In Malawi even when clinics are easy to reach — which is unusual in a country where data shows the majority of people are poor, depend on subsistence farming and live in rural areas — many men tend to stay away.
Mulanje is no exception, despite having the highest HIV prevalence rate in Malawi. One in five people surveyed here are living with the virus, according to the Demographic and Health Survey.
Mobile clinics, such as the one visiting Mwanakhu, have changed healthcare in the past decade. In 2008 the Elizabeth Taylor Aids Foundation (Etaf), together with Gaia and the district health office in Mulanje, started the project with two four-wheel drive vehicles, driving medical teams to rotating sites such as churches or community buildings.
The teams, which have since grown to seven, arrive at a specific site on a specific day and offer family planning services, as well as care for conditions such as malaria and pneumonia. When they test for HIV and tuberculosis (TB), they arrange follow-up care at district clinics.
The mobile clinics conduct more than 200 000 consultations each year, putting about 1-million Malawians within an hour’s walk of healthcare, according to information on the Gaia website.
Women, eager to get care for their children and who have to attend for antenatal and under-five visits, have flocked to the clinics, says Phiri.
And that got the researchers at Etaf thinking that women could help to get the men to the clinics.
“Women have acted as our message carriers to their husbands,” Phiri explains. “Women have played an important role and we have made tremendous progress on getting men to test and starting them on treatment.”
Village chiefs, many deeply concerned about the effect of HIV on their communities, have pledged their support to the mobile clinics.
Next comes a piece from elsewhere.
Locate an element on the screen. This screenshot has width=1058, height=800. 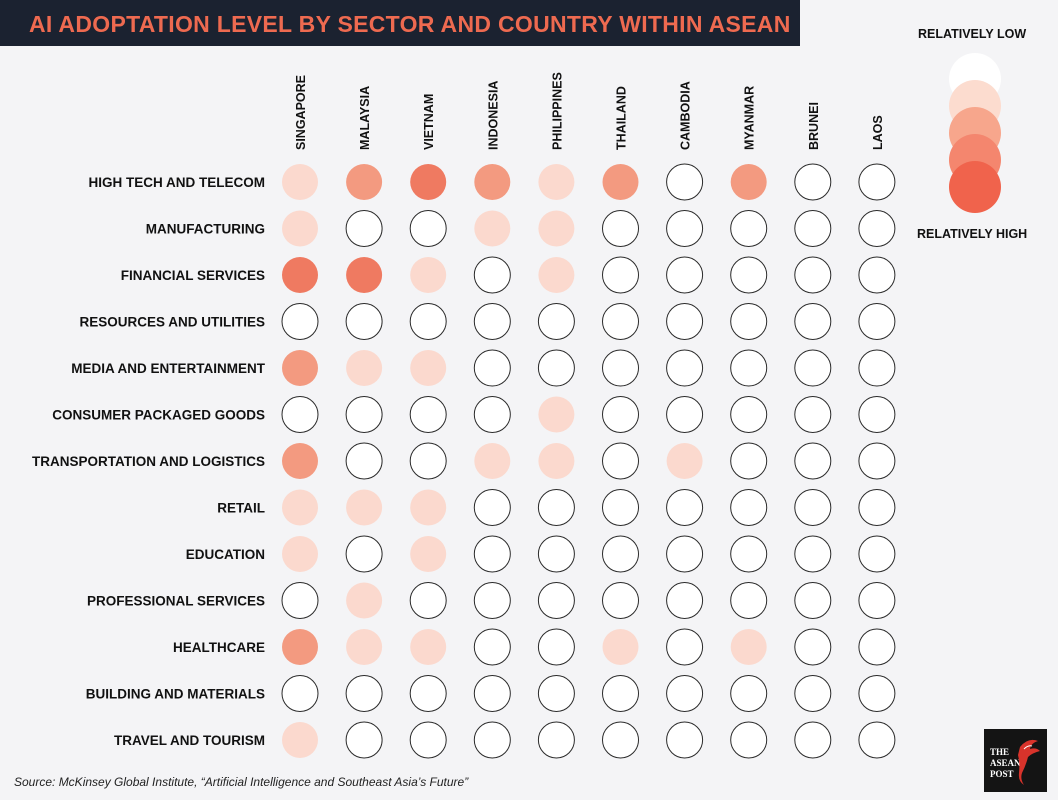
cell-professional-services-indonesia is located at coordinates (492, 600).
The men who did come to the clinic have also become ambassadors.
Check out how Malawi is changing the HIV self-testing game
[multimedia source=”http://bhekisisa.org/multimedia/2016-07-20-aids2016-how-can-hiv-self-testing-benefit-those-living-in-rural-areas”]
When Kennedy Kasela fell ill while working in South Africa, his relatives in Mwanukhu village were convinced he had been bewitched.
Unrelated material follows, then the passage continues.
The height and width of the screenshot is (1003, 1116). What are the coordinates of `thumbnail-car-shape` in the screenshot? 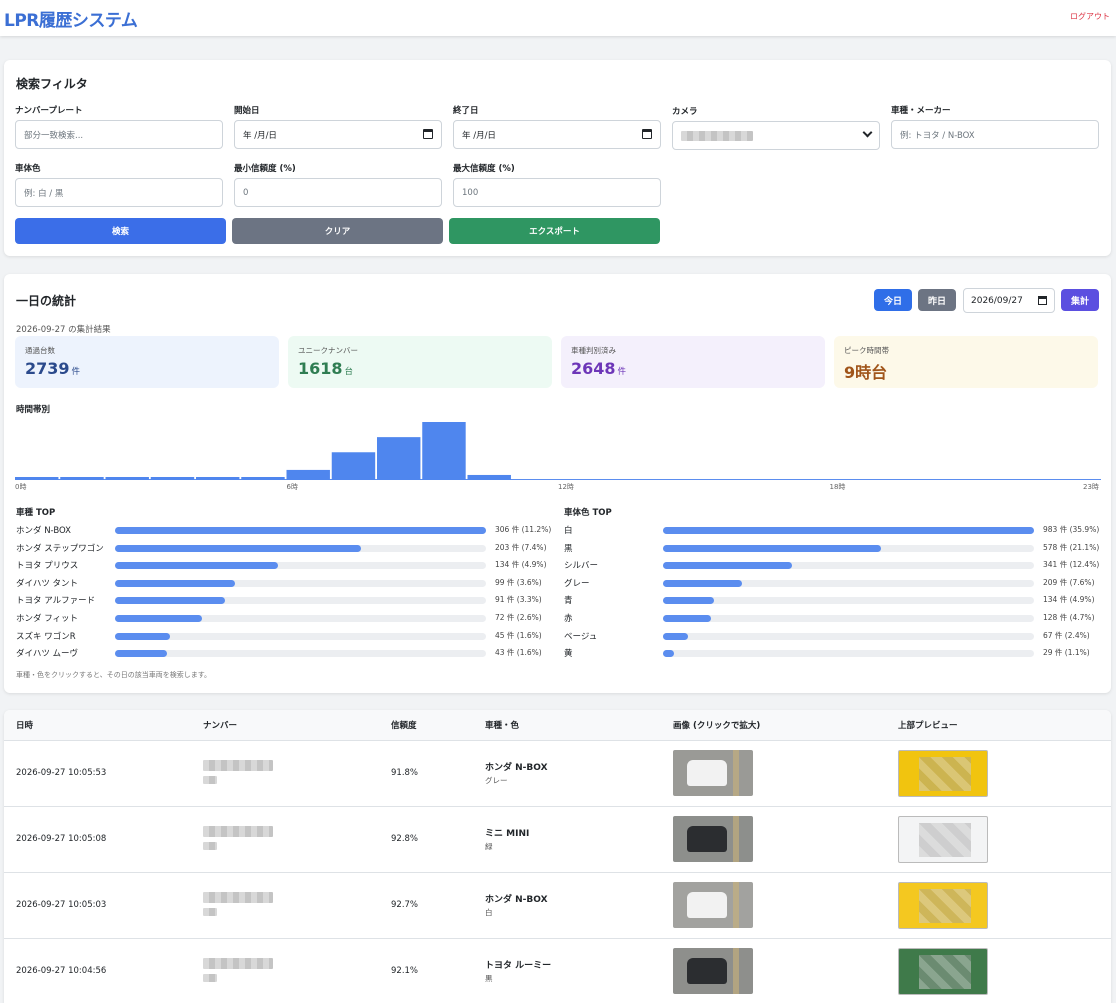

“There were allegations that some people were jealous that I was going to make lots of money,” he says. But when he became too ill to work, he returned to Malawi where he eventually — and reluctantly — got tested for HIV and TB at the mobile clinic. He was positive on both counts.
“I was immediately put on treatment and they have made sure I take my medicine and eat properly.”
Now Kasela is a volunteer, convincing men in the village to seek care earlier than he did and trying to dispel myths about testing.
But many men here work long hours on the nearby tea plantations and, with jobs scarce, can’t afford to take time off.
Says Phiri: “We considered that, in most households, men are breadwinners and couldn’t make it to this place during the week.”
Three years ago a new idea was piloted: men’s health days, held on Saturdays when they are not at work.
This has been so successful — Etaf states on its website the men’s health days have increased HIV testing by the mobile clinics by 92% — that there is now a men’s clinic every Saturday. Although they are mostly attended by men, couples can also come on these days.
Moses says the camaraderie among the men during the short but agonising waits for test results prevented him from leaving.
The good thing is I was not the only one who came for testing. There were many of us and we kept talking about the benefits of knowing one’s status. The time went by so fast,” says Moses — who got his results within an hour and was put on antiretroviral treatment within a week.
Last year the US President’s Emergency Plan for Aids Relief announced a $4-million partnership with Etaf to reach more men with HIV prevention and treatment services in Malawi. In addition to the men’s clinics, the programme will focus on door-to-door testing.
Moses says it will help other men who fear the stigma and being mocked. “It was a relief to know and to tell the other men. Nobody laughed at me.”